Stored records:
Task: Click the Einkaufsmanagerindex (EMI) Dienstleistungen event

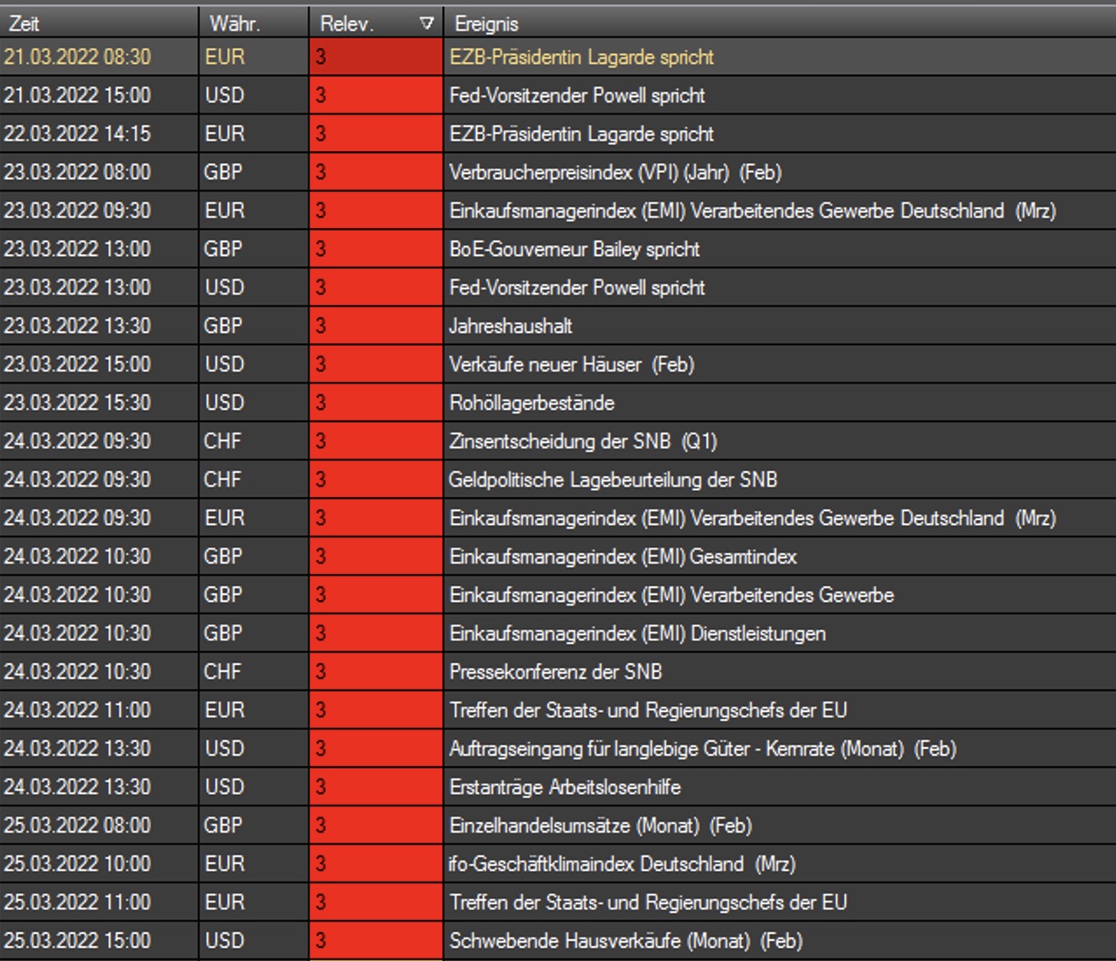Action: click(x=637, y=633)
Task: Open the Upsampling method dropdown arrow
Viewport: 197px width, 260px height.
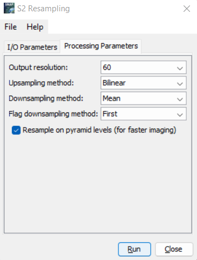Action: point(180,83)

PROBLEM REQUIREMENTS:
Word for word, restate all of the records. Exclude the pictures.

RESULT BELOW:
Task: Click the Einkaufsmanagerindex (EMI) Dienstleistungen event

Action: click(x=637, y=633)
Task: Open the Upsampling method dropdown arrow
Viewport: 197px width, 260px height.
Action: point(180,83)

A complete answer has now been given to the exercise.